Selected excerpt start
2019-04-03 12:37:34

by Maximilian Heyne

[permalink] [raw]
Subject: [PATCH v2 0/2] Adding per-controller timeout support to nvme

As different nvme controllers are connect via different fabrics, some require
different timeout settings than others. This series implements per-controller
timeouts in the nvme subsystem which can be set via sysfs.

We have reached out to the NVMe working group to implement per-controller
timeout values. These patches are paving the way for this.

Changes since v1:
- implement the change not only for the pci NVMe driver but also for fc,
lightnvm, rdma, tcp and loop.
- add an additional check when updating timeouts to not race with controller
creation or deletion

Maximilian Heyne (2):
nvme: add per-controller io and admin timeouts
nvme: add sysfs controls for io and admin timeouts

drivers/nvme/host/core.c | 123 +++++++++++++++++++++++++++++++++++++++++--
drivers/nvme/host/fc.c | 2 +-
drivers/nvme/host/lightnvm.c | 2 +-
drivers/nvme/host/nvme.h | 2 +
drivers/nvme/host/pci.c | 13 ++---
drivers/nvme/host/rdma.c | 4 +-
drivers/nvme/host/tcp.c | 4 +-
drivers/nvme/target/loop.c | 4 +-
8 files changed, 136 insertions(+), 18 deletions(-)

--
2.16.5




Amazon Development Center Germany GmbH
Krausenstr. 38
10117 Berlin
Geschaeftsfuehrer: Christian Schlaeger, Ralf Herbrich
Ust-ID: DE 289 237 879
Eingetragen am Amtsgericht Charlottenburg HRB 149173 B



2019-04-03 12:36:45

by Maximilian Heyne

[permalink] [raw]
Subject: [PATCH v2 2/2] nvme: add sysfs controls for io and admin timeouts

Add two sysfs files for reading and updating the admin and io timeouts
of individual NVMe controllers.

The controller must be in the LIVE or ADMIN_ONLY state for this to work
so that setting timeouts doesn't race with the creation or deletion of
tagset, admin_tagset, admin_q and connect_q of nvme_ctrl.
Selected excerpt end
Stored rows start
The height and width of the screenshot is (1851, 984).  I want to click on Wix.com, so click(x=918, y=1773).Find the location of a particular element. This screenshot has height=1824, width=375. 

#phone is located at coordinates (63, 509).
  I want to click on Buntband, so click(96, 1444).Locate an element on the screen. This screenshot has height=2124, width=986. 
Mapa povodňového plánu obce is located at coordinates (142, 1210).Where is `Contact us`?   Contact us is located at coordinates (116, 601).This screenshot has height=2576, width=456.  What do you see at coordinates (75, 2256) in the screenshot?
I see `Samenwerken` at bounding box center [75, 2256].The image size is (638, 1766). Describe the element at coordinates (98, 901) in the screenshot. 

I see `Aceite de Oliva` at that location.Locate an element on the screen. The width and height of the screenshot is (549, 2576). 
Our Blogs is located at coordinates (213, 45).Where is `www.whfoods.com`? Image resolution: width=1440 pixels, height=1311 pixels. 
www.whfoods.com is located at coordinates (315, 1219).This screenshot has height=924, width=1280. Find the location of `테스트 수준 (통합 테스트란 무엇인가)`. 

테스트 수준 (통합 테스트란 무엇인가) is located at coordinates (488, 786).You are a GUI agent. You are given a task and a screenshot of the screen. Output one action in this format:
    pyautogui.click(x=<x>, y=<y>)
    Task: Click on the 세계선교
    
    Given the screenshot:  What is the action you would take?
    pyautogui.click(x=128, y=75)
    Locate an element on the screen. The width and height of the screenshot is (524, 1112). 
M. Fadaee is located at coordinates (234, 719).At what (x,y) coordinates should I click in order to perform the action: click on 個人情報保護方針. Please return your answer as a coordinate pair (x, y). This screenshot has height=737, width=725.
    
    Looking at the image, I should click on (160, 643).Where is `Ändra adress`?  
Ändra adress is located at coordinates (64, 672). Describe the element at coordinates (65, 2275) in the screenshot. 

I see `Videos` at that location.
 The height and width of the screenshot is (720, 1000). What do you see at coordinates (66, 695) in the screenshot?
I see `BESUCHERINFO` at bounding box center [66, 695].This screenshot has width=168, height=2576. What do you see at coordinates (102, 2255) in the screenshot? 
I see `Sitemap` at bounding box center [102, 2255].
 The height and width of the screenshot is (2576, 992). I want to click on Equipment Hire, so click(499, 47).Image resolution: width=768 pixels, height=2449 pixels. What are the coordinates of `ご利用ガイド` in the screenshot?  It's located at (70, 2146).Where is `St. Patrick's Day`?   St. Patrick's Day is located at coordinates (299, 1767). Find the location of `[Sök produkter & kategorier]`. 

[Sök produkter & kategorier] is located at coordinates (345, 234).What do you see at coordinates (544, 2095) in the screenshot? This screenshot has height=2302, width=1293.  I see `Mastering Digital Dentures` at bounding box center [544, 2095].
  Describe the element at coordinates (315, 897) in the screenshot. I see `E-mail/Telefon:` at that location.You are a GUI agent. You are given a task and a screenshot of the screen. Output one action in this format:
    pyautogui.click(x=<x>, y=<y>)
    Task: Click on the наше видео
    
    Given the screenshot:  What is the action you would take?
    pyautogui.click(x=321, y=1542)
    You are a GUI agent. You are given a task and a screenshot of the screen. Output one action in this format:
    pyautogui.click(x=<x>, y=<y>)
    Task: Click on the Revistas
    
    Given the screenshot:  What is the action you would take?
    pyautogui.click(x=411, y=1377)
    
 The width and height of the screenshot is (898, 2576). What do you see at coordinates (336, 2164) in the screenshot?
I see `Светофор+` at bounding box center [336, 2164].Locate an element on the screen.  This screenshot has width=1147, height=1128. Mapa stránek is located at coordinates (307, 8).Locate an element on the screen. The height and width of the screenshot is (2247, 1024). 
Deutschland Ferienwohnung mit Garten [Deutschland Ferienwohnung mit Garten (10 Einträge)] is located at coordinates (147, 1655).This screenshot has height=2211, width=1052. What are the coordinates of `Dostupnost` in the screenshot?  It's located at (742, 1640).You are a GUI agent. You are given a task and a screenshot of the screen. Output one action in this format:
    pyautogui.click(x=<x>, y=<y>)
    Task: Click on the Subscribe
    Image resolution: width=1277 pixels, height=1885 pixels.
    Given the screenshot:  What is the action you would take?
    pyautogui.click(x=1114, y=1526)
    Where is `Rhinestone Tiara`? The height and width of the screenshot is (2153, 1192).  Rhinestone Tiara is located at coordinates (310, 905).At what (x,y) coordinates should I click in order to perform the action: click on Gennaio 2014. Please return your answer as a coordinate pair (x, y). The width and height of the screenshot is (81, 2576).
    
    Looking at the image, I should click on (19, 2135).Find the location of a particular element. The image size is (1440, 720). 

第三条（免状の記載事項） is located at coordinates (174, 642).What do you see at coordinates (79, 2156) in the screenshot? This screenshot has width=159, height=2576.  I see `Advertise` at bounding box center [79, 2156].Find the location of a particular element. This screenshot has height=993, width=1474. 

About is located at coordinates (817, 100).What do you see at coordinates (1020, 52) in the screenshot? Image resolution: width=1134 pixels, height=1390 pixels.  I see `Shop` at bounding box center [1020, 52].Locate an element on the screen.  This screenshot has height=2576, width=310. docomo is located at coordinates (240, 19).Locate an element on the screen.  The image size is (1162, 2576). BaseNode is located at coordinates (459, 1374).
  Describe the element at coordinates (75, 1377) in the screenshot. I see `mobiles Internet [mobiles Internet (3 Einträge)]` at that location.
Stored rows end
- **Exercise goal**
Reproduce the nvme timeout patch thread word for word from "The controller must" to "connect_q of nvme_ctrl.". The records are separate material from the nvme timeout patch thread.

- **Expected output**
The controller must be in the LIVE or ADMIN_ONLY state for this to work
so that setting timeouts doesn't race with the creation or deletion of
tagset, admin_tagset, admin_q and connect_q of nvme_ctrl.